Further Optimizing Queries
If you have a large number of relevant documents, and wish to further reduce hallucination risk, you may optimize the query even further by setting optimized=True in the dynamic_retrieval() method. This activates a 1D clustering algorithm that clusters all document combinations by relevance to our query, and then returns the smallest example by token count. This is useful for doing a relevance search across thousands of documents of varying sizes, and will likely require its own tutorial soon!
best_document = db.dynamic_retrieval(
query,
context,
snippets,
optimized=True,
threshold:float=0.0
)
print('HIGHEST RELEVANCE COMBINED DOCUMENT : {}'.format(best_document))DATA PRIVACY
LLM's store enormous amounts of information during training/fine-tuning. When training your organization's own LLM's, your engineers will likely have to feed in lots of sensitive data, containing information related to both users and possibly company IP. Sometimes, this may happen even unintentionally because there are too many data points for engineering teams to properly clean. Even one piece of user information poses a security risk.
In order to mitigate this risk, EquoAI's RAG Pipelines implement a built in threshold parameter. This forces the RAG Pipeline (LLM + Vector Store) to respond only to queries relevant to data found within our documents. This way, even if an LLM learns sensitive information during its training phases, it is restrained from answering queries with information not found in a vetted document store.

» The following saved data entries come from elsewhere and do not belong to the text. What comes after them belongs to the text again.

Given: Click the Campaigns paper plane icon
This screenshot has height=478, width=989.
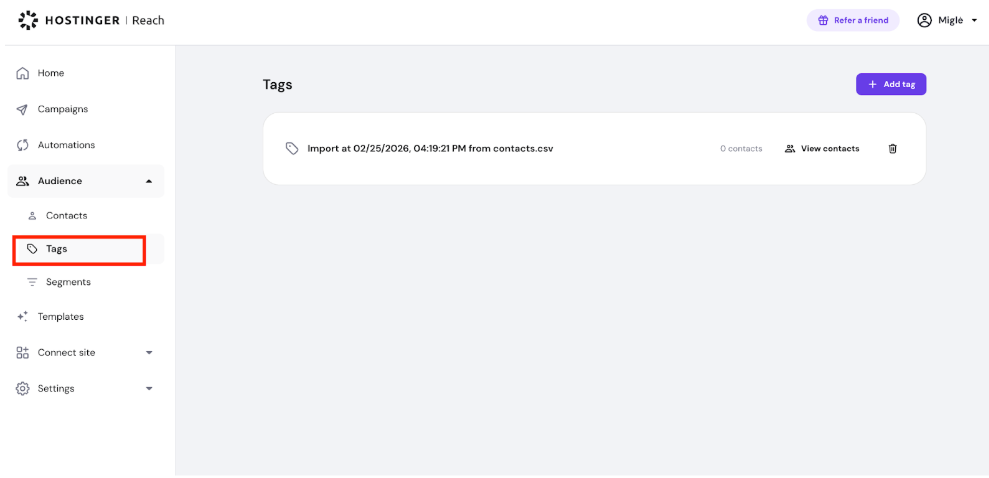Looking at the screenshot, I should pyautogui.click(x=23, y=109).
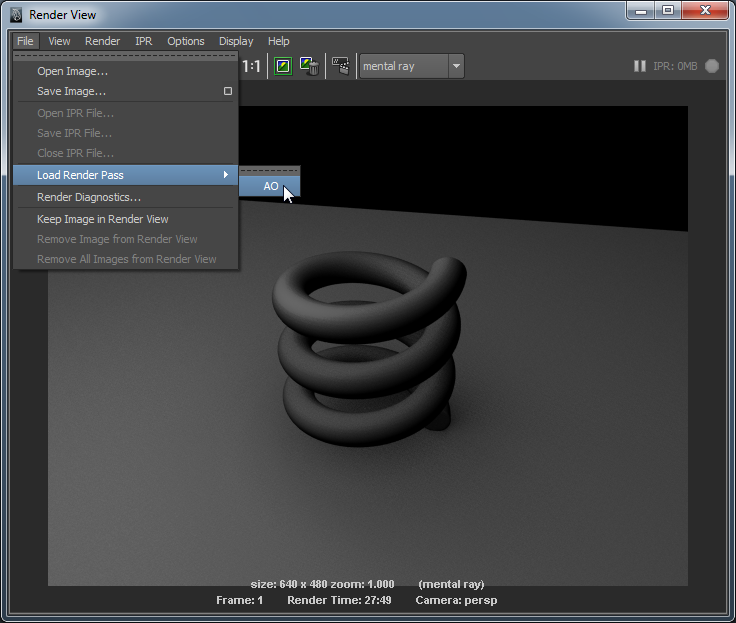The image size is (736, 623).
Task: Click the Maya Render View title icon
Action: point(16,14)
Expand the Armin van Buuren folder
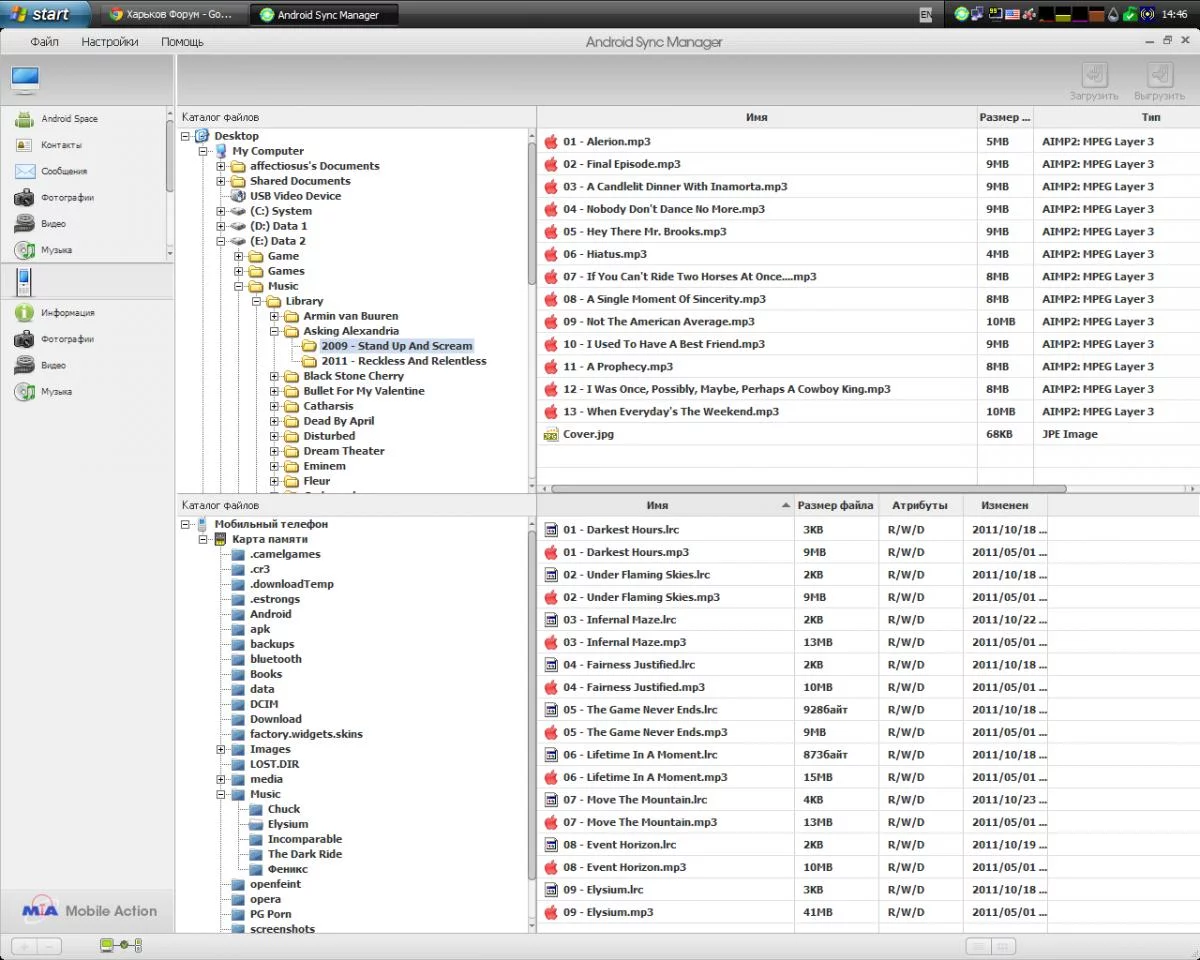 [x=275, y=316]
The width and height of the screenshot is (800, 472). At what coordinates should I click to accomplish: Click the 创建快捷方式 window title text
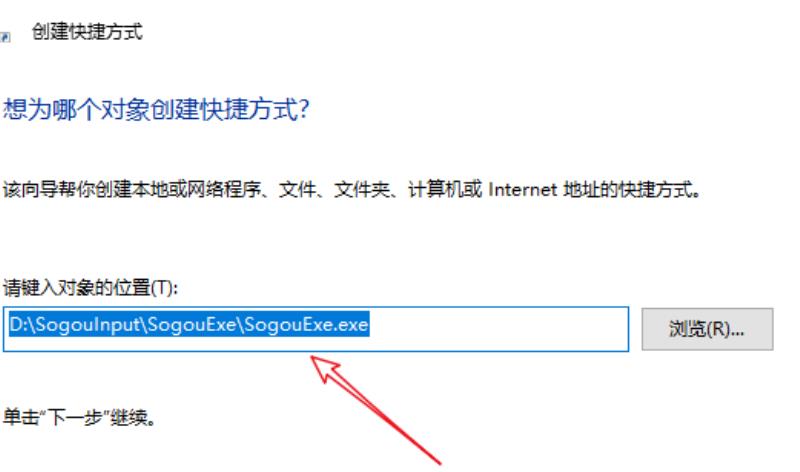87,32
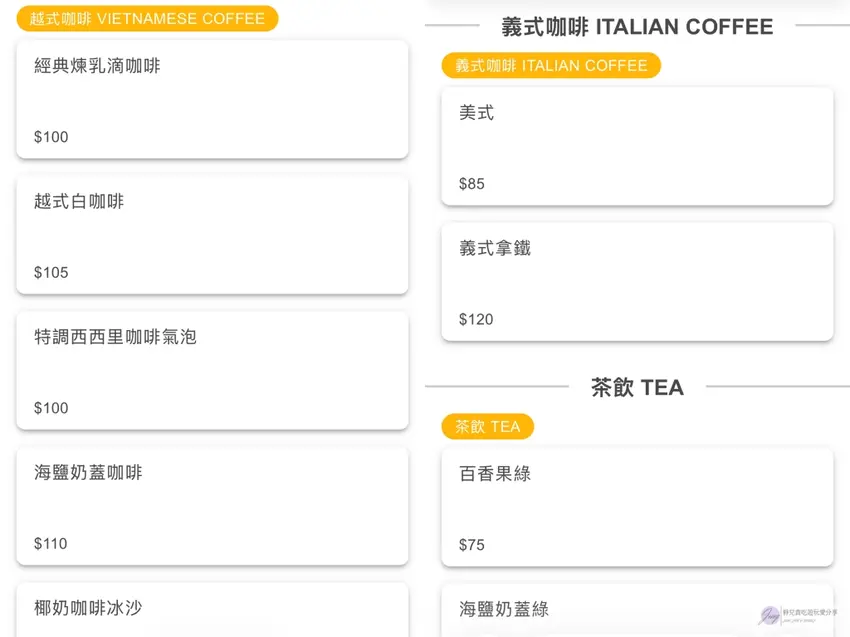This screenshot has width=850, height=637.
Task: Open the 椰奶咖啡冰沙 item card
Action: tap(212, 609)
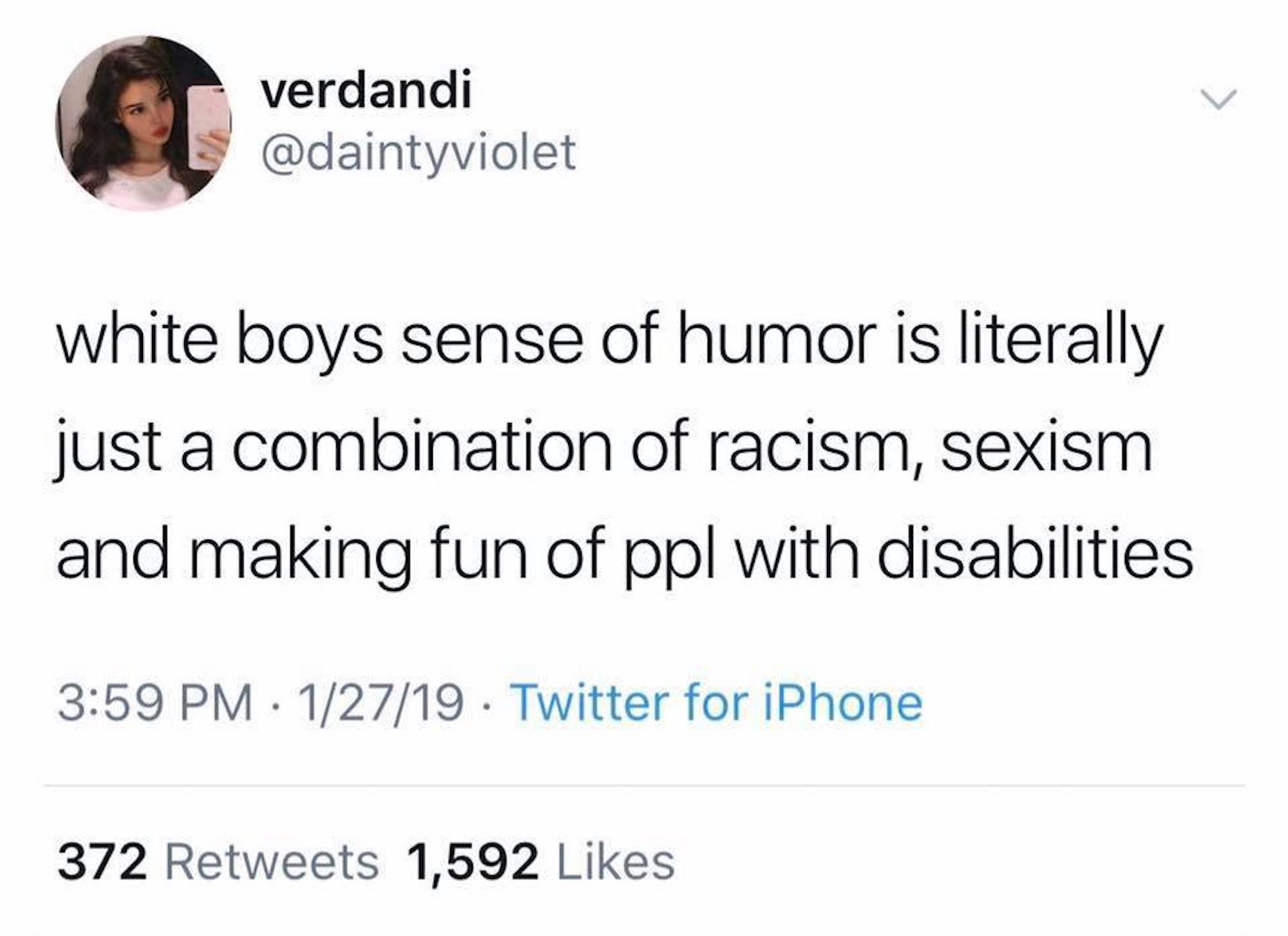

We don't know all of what the LLM knows (especially when using an open-source LLM), but we can restrict the content of its responses to include information which we know to be safe.
#Restrict the RAG Pipeline to only answer questions at least 50% relevant to a query!
#Protect your data!
best_document = db.dynamic_retrieval(
query,
context,
snippets,
optimized=True,
threshold:float=0.50
)
print('HIGHEST RELEVANCE COMBINED DOCUMENT : {}'.format(best_document))There are two enormous value offerings derived from this feature:
-
Restrict LLM responses only to information in a Vector Store vetted as being safe for exposure to the end-user.
-
Greatly improve the quality of responses to end-users by ensuring that questions asked are relevant to documents available on-hand
It is worth adjusting the threshold parameter according to an organization's needs. By configuring an optimal optimized boolean and threshold parameter during production, it is possible to secure your organization's information while providing the most optimal user experience possible with an LLM-based application.
This is the balance which EquoAI brings to GenAI products!